▶ Dataset content
────────────────────────────────────────
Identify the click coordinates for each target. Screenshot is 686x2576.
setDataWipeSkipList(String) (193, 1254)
────────────────────────────────────────
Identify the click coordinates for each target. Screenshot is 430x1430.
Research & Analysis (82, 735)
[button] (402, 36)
────────────────────────────────────────
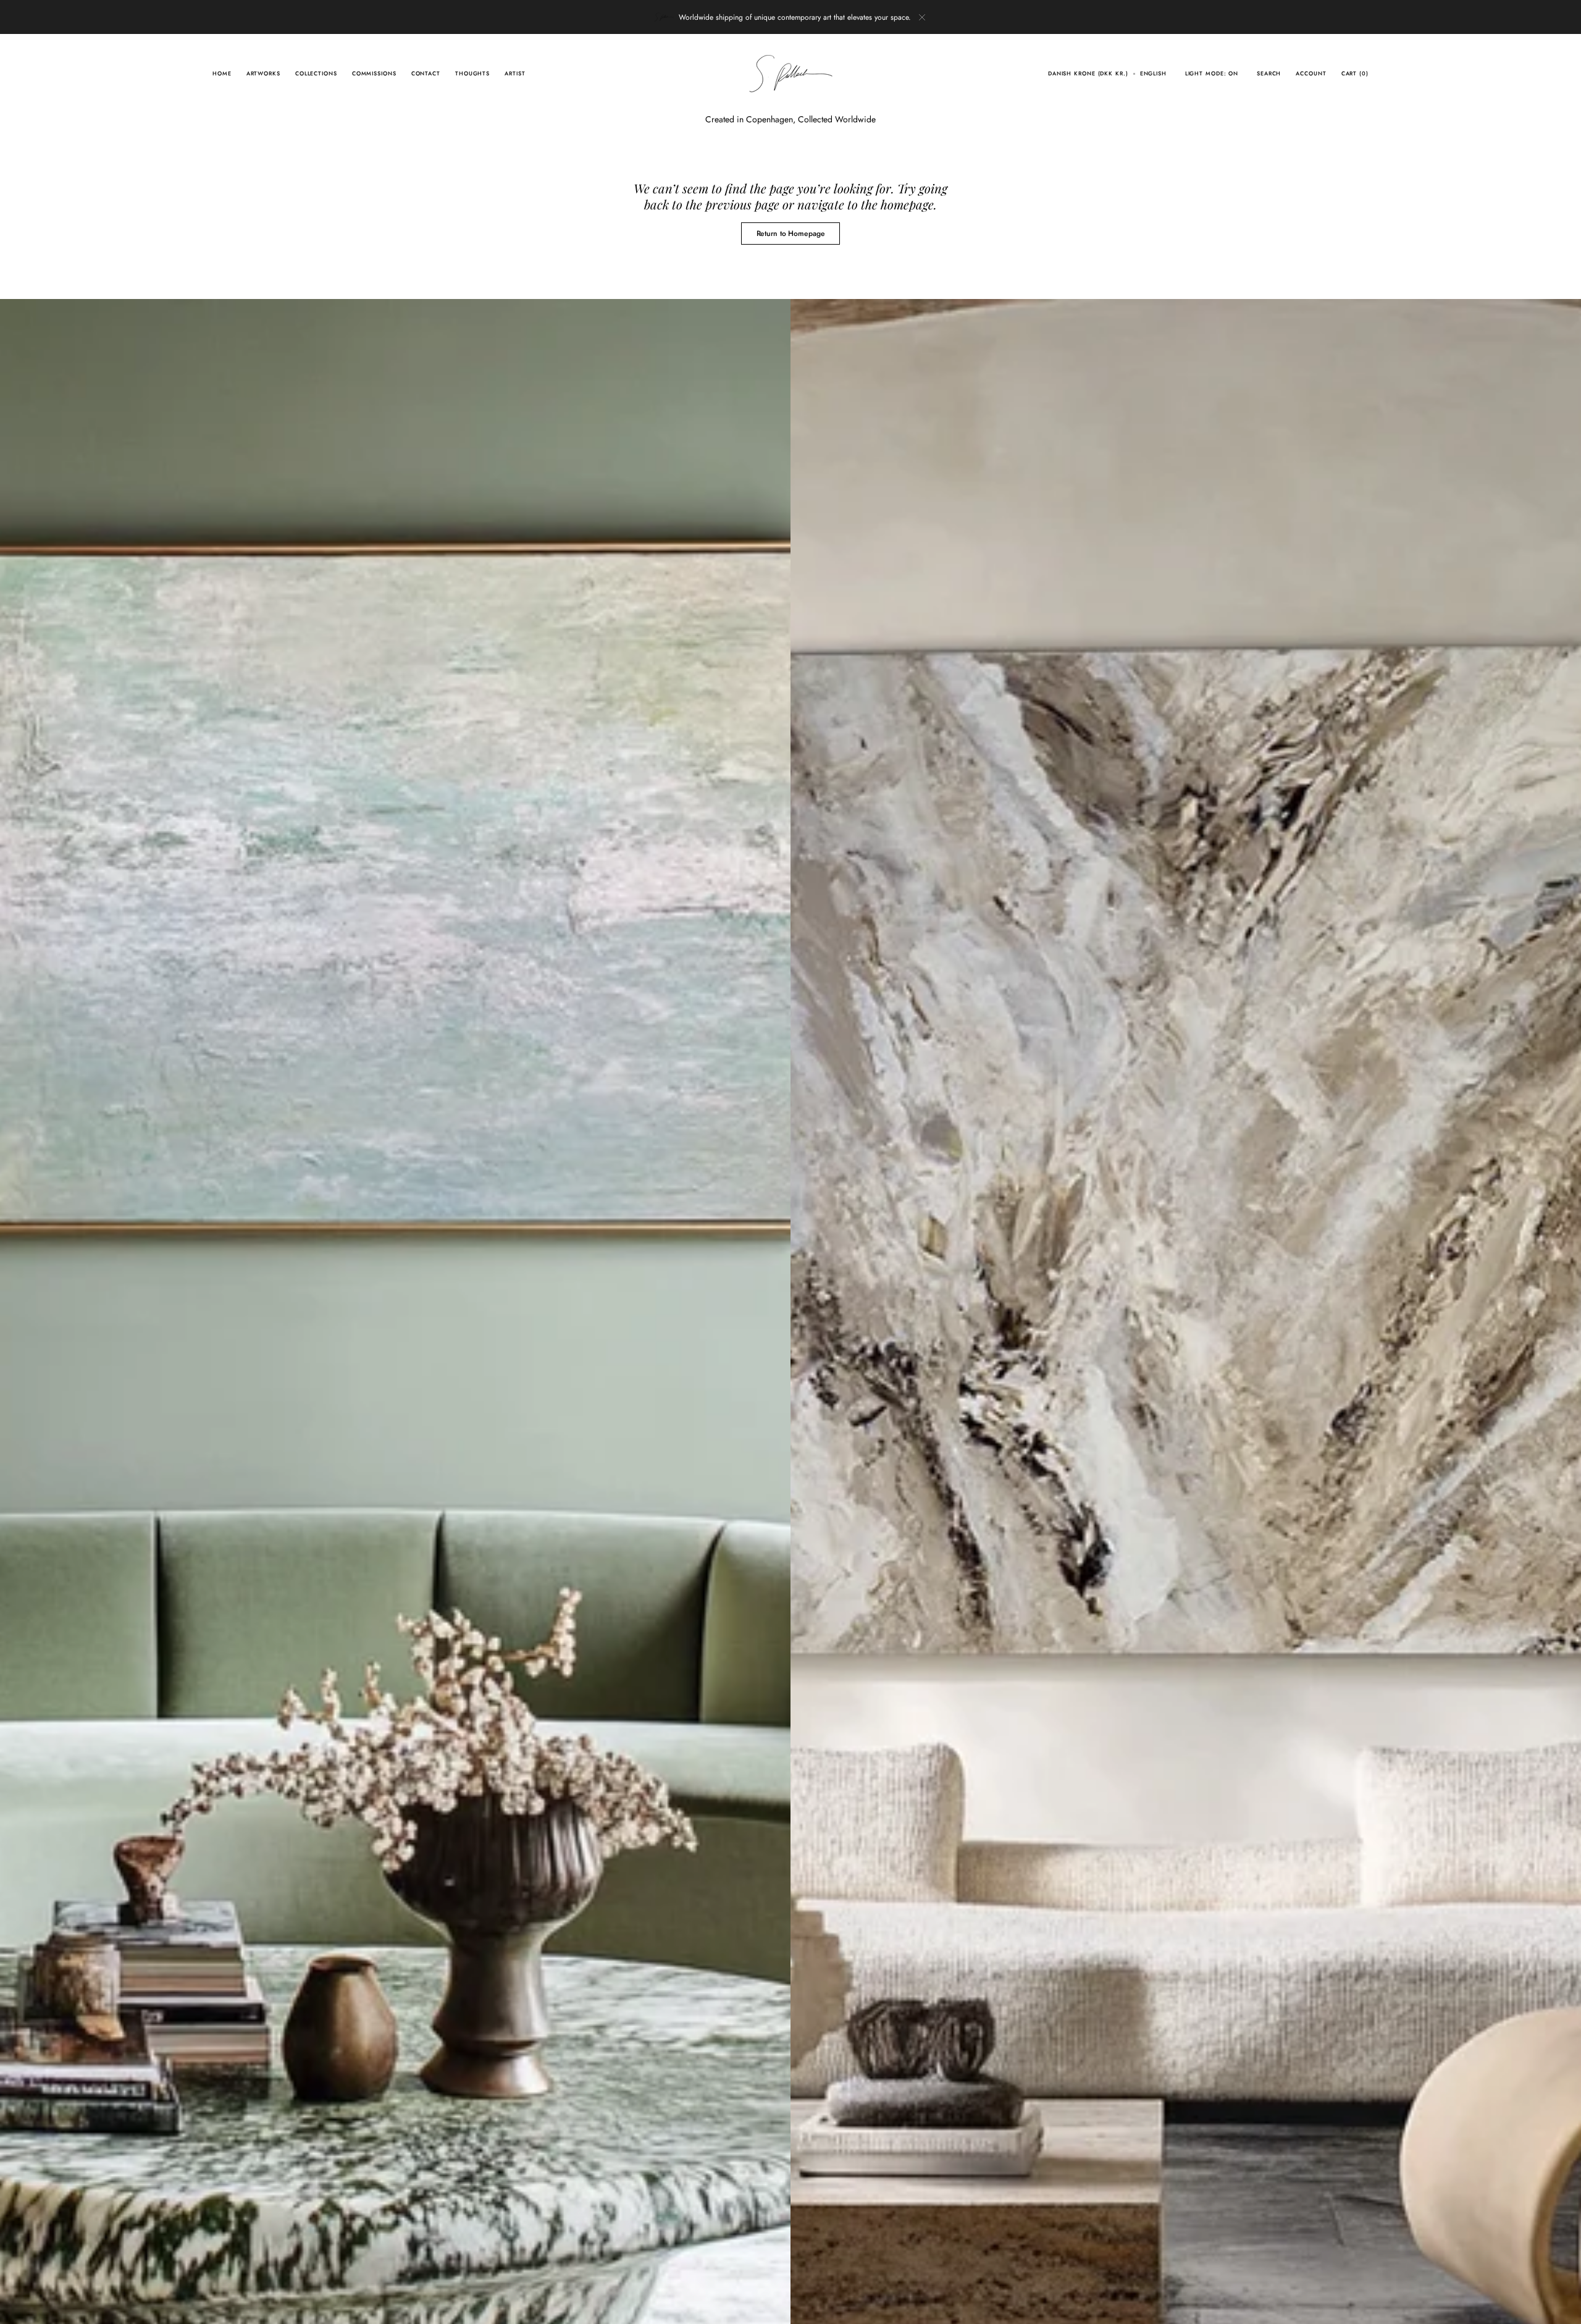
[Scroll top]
────────────────────────────────────────
▶ Exercise aim
Would you please repeat exactly the lines above, starting at the line with "Screenshot is 686x2576." and stopping at the line with "setDataWipeSkipList(String) (193, 1254)", both included?

▶ Expected output
Identify the click coordinates for each target. Screenshot is 686x2576.
setDataWipeSkipList(String) (193, 1254)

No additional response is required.